(Records for locating displayed items)
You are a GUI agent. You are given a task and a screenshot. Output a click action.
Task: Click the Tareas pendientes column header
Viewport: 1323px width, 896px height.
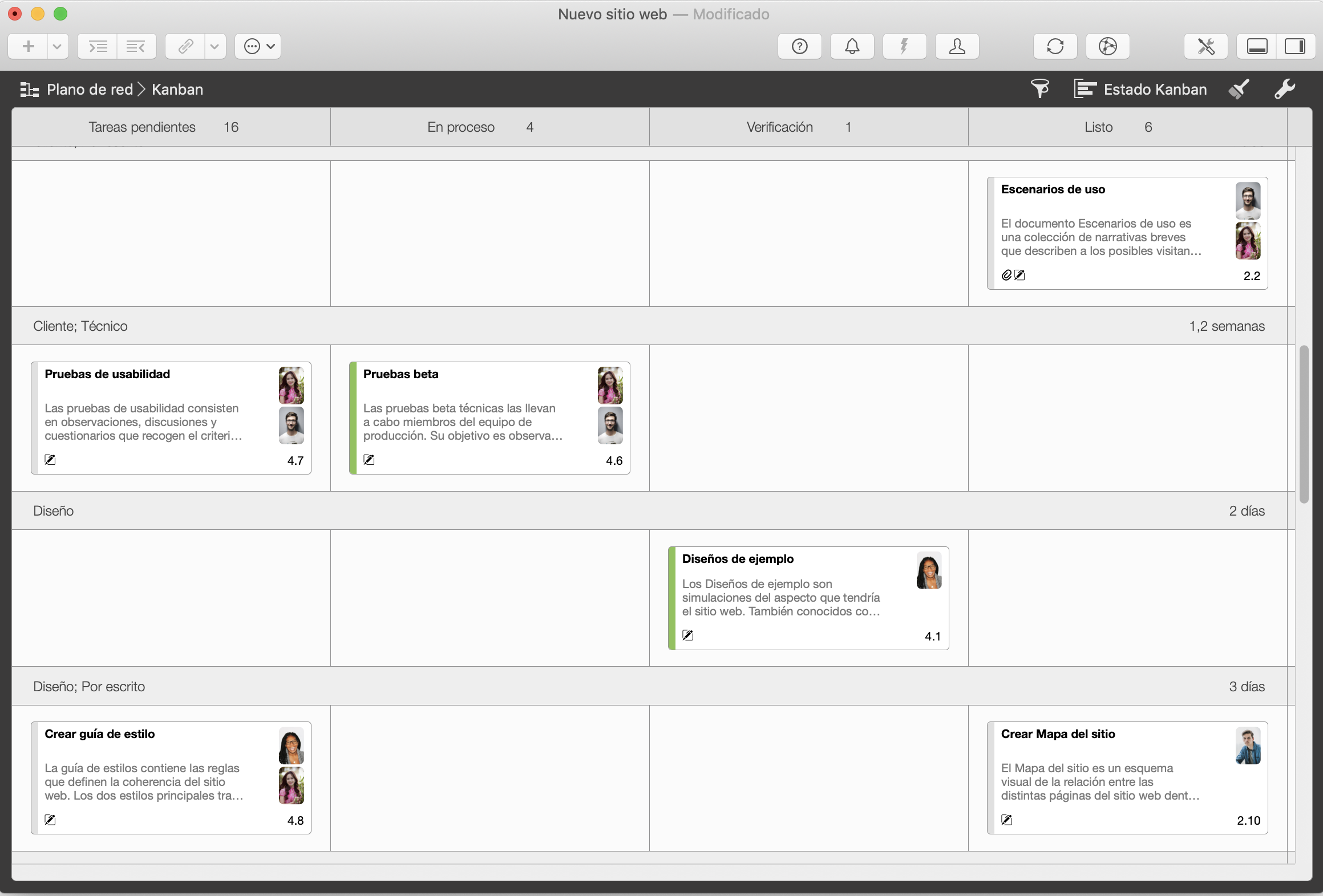coord(142,127)
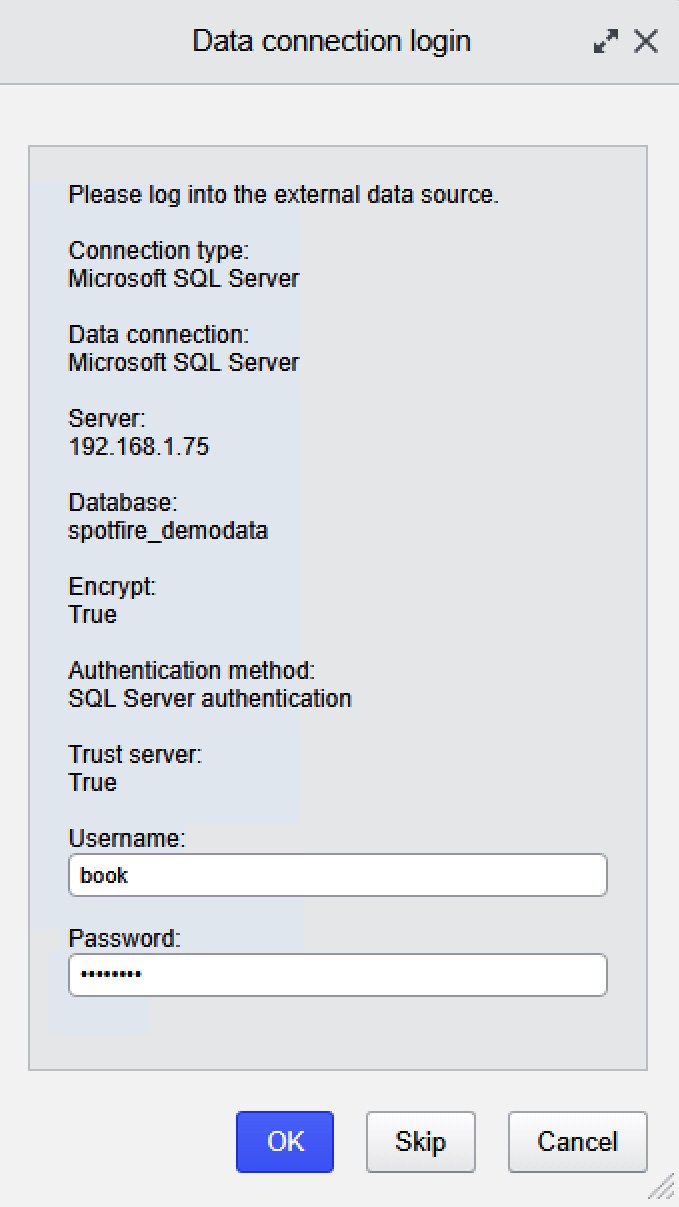Select the database name spotfire_demodata

[x=168, y=531]
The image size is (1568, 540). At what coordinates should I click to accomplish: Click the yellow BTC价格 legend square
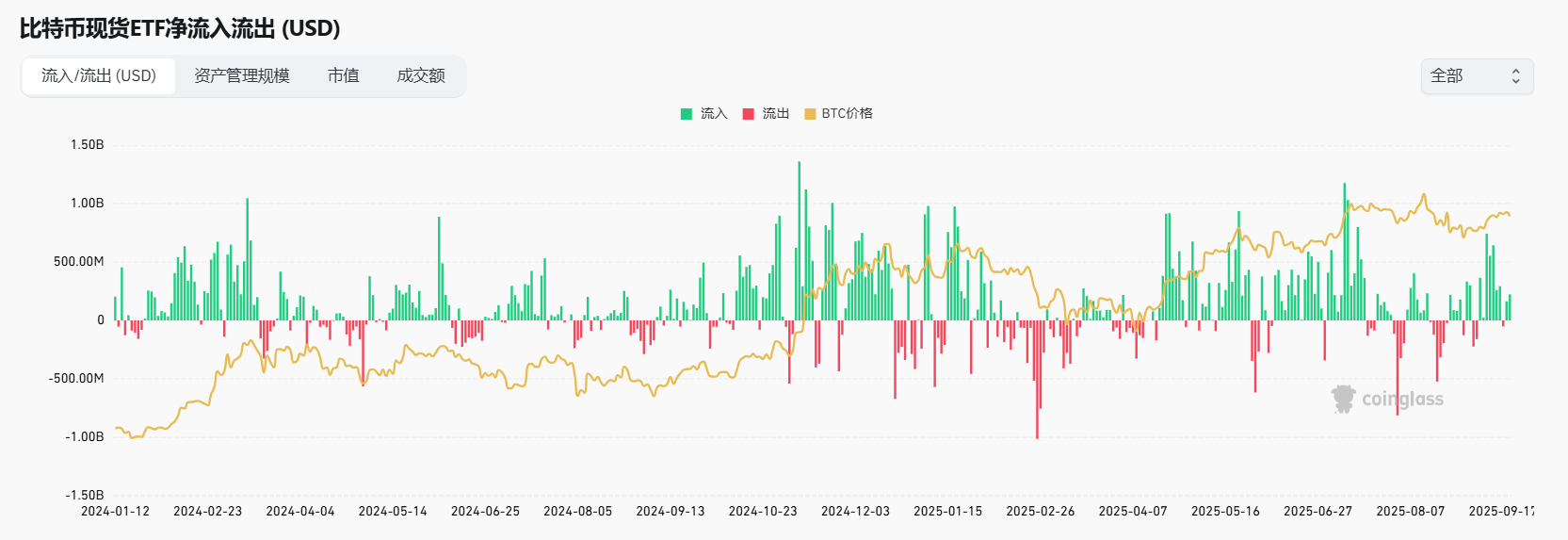point(810,114)
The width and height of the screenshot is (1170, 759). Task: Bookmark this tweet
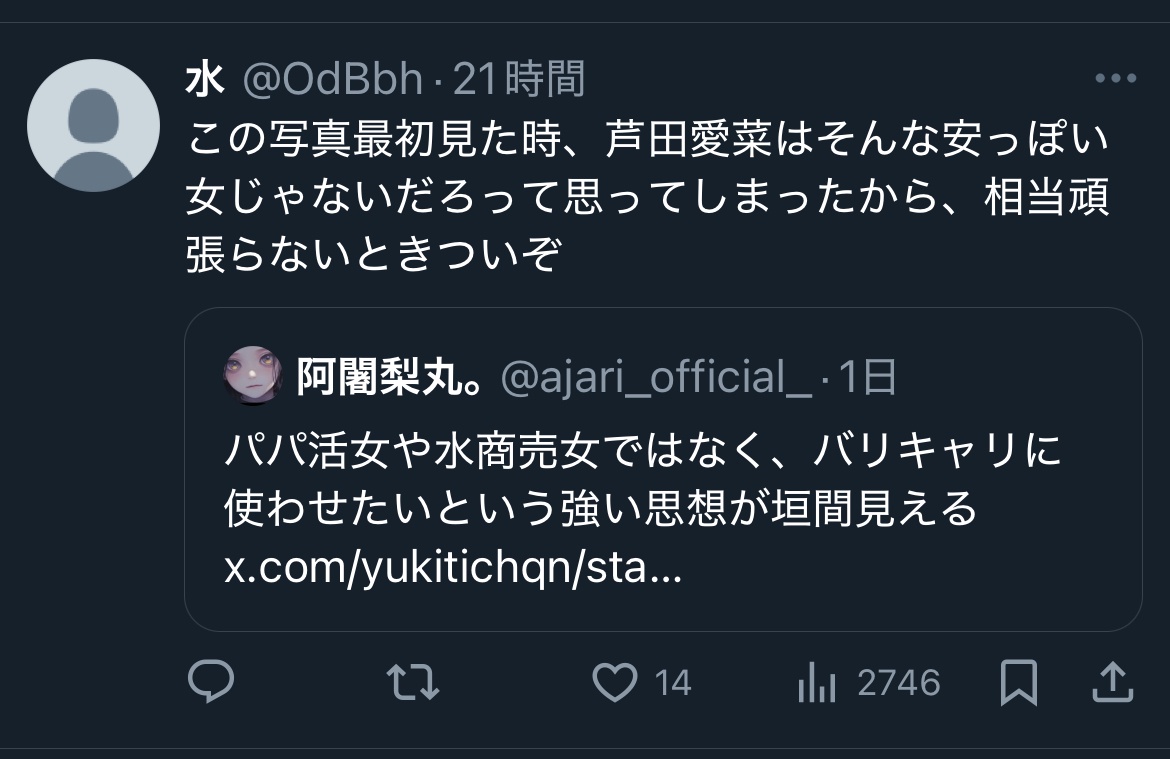pos(1019,682)
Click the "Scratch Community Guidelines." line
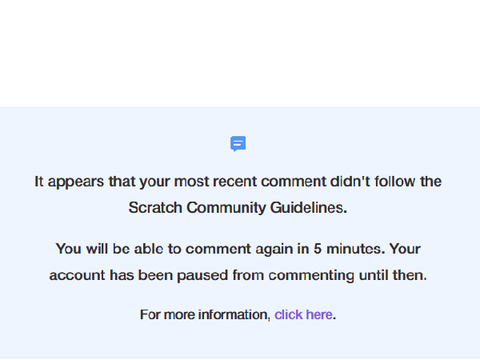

**TASK REQUIREMENTS**
Reproduce every line of the material above word for word, omitting the pictures.

**RESPONSE FOR THIS EXERCISE**
You are a GUI agent. You are given a task and a screenshot. Output a click action.
Task: Click the Tareas pendientes column header
Viewport: 1323px width, 896px height.
coord(142,127)
Select the database name spotfire_demodata

[x=168, y=531]
The image size is (1568, 540). At what coordinates should I click to accomplish: Click the yellow BTC价格 legend square
point(810,114)
The width and height of the screenshot is (1170, 759). Task: Bookmark this tweet
pos(1019,682)
Click the "Scratch Community Guidelines." line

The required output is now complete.